Lies, lies and yet more lies: that sums up the films I saw recently on a less than summery summer’s day off. The films were: The Big Picture, The Princess of Montpensier, and Cell 211.
The Big Picture
Based on a novel, this film is engrossing as you watch it, even as the lead character conjures only your revulsion. Romain Duris (surely France’s best young actor) is the rich, successful lawyer, driver of a BMW 5 Series, owner of a boat, and husband to a beautiful wife and father to two loving children – cue collapse into midlife ennui, jealousy, and unexpected violence – and the latter’s equally unexpected opportunities. To reveal any more would spoil the story.
Duris absolutely nails his character’s paranoia, and the shifts that his ensuing actions both enforce upon him while opening up new and dreamed-of vistas of opportunity.
I presume the source novel is responsible for the ‘throwing in the kitchen sink’ approach as Duris’s journey becomes ever more implausible.
And yet, and yet… Duris is so convincing that you end up forgiving the script’s ridiculous twists. Needless to say, it’s not until he finally faces death that he can emerge from his lie of life, and face the greatest adventure with renewed vigour.
Score: 7.5/10
The Princess of Montpensier
This Bertrand Travernier costume drama was one I missed at last year’s London Film Festival – and, upon reflection, I don’t regret that decision.

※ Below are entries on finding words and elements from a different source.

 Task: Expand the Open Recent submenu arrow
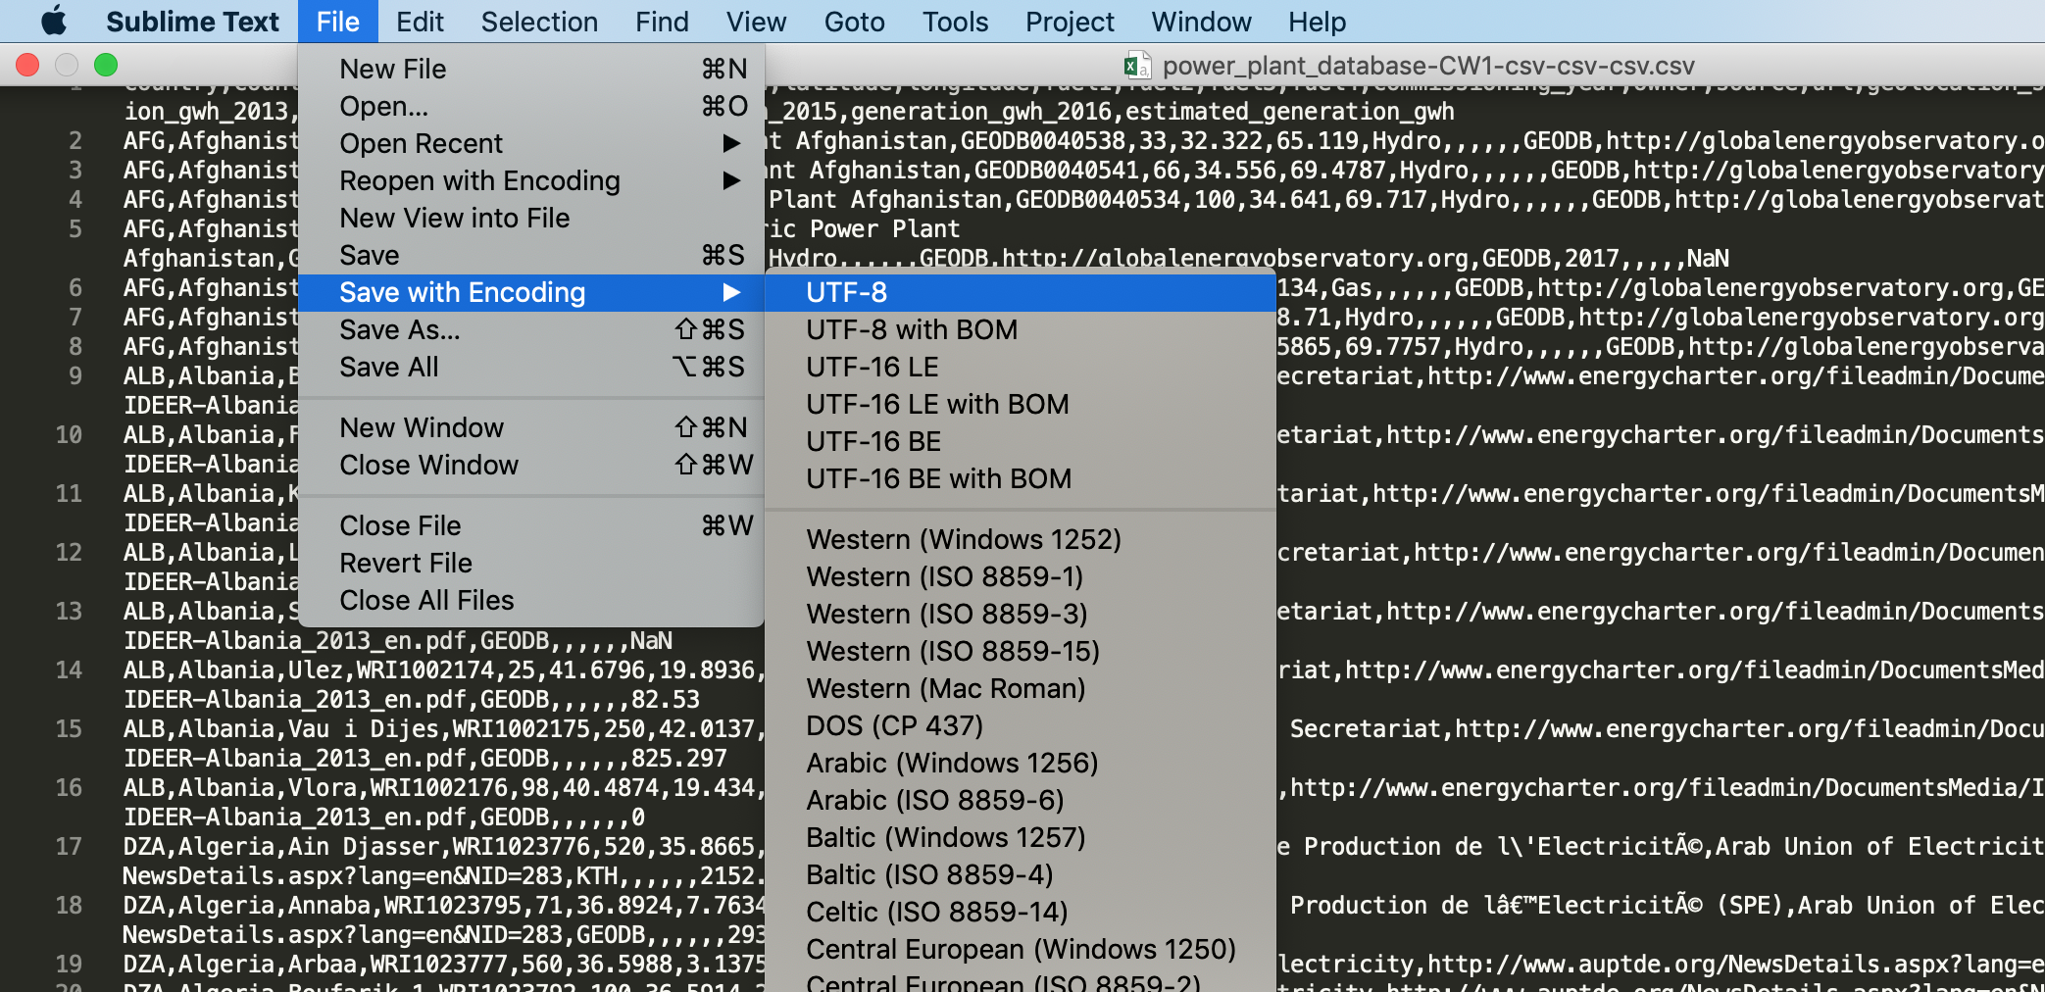point(730,143)
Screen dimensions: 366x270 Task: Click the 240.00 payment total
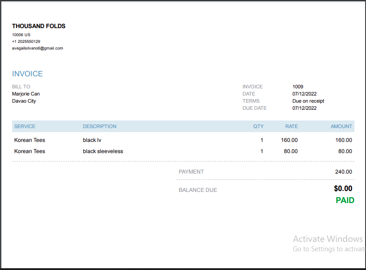click(343, 172)
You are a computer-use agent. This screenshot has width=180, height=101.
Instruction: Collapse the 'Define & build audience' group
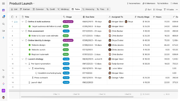click(x=23, y=22)
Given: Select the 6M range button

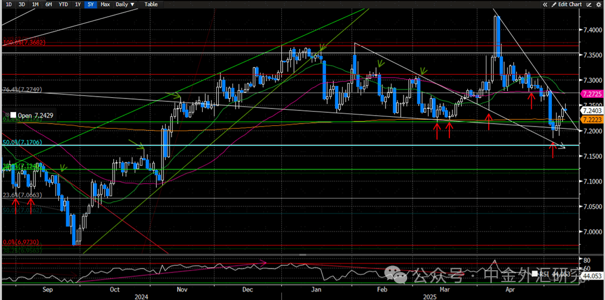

The film is frequently beautiful, and throughout perfectly-well acted, but it hinges on one single conceit that singularly failed to enthral me.
The conceit? That the four male leads (among them the charismatic Gaspard Ulliel, and France’s equivalent of Morgan Freeman, Lambert Wilson) in the film should all fall hopelessly in love/lust/awe of the female lead, played (again perfectly well) by Melanie Thierry as the eponymous princess, just didn’t ring true.
As all my friends know, I am a lover of French actresses – beautiful, brilliant, intelligent, complex, many-flavoured, regularly naked etc – but I’m afraid Melanie Thierry simply fails to convince as the one true love of at least two of the four male leads. While Thierry’s princess lives a lie for much of her on-screen life, so I couldn’t help but feel lied to.
Of course, this being medieval France, all manner of calamities and coincidences bedevil the key five characters. Were it not played as a tragedy, its many overly contrived coincidences mean it could be mistaken for a Shakespearean comedy.
Strictly for Francophiles, I’m afraid.
Score: 5/10
Cell 211
This Spanish prison drama is almost the anti-Shawshank, examining male friendships in group dynamics with ice-cold precision even as tempers run hot.
Alberto Amman (a deadringer for Keanu Reeves) is the ‘innocent’ caught up in a prison riot. How he ends up in this predicament hinges upon a positively Hitchcockian coincidence, but once you get passed that, Amman’s Juan Oliver is one of cinema’s born survivors, adapting to his surroundings and fellow inmates with surprising intelligence and tenancity.
The riot leader is essayed with calm charisma by Luis Tosar, a coiled spring of rage and righteous rage against the uncaring authorities. The relationship between Tosar’s Malamadre and Ammann’s Oliver is the film’s core.
The story makes many twists and turns, which are both contrived yet believable at the same time. The growing tension is founded upon the lies Oliver has told, and how long for and by whom those lies will be believed.
Director Daniel Mozon directs with panache throughout, never flinching from the script’s grittier aspects, but also delivering the emotional beats with much skill.
Some will attempt to compare this with last year’s Un Prophet, but that would be foolish – the only thing they have in common is the prison setting.
Even as I was watching Cell 211, I was thinking: “Hollywood’s going to pick this up and remake it.” I checked on imdb.com and what do you know: there’s a US remake mooted for 2013 with either Ryan Gosling or Ed Norton in the lead role…
This is muscular, bruising ‘entertainment’, and if you can live with the coincidence upon which the script entirely hangs, then be the first to sample world cinema’s new breakout star: Alberto Ammann.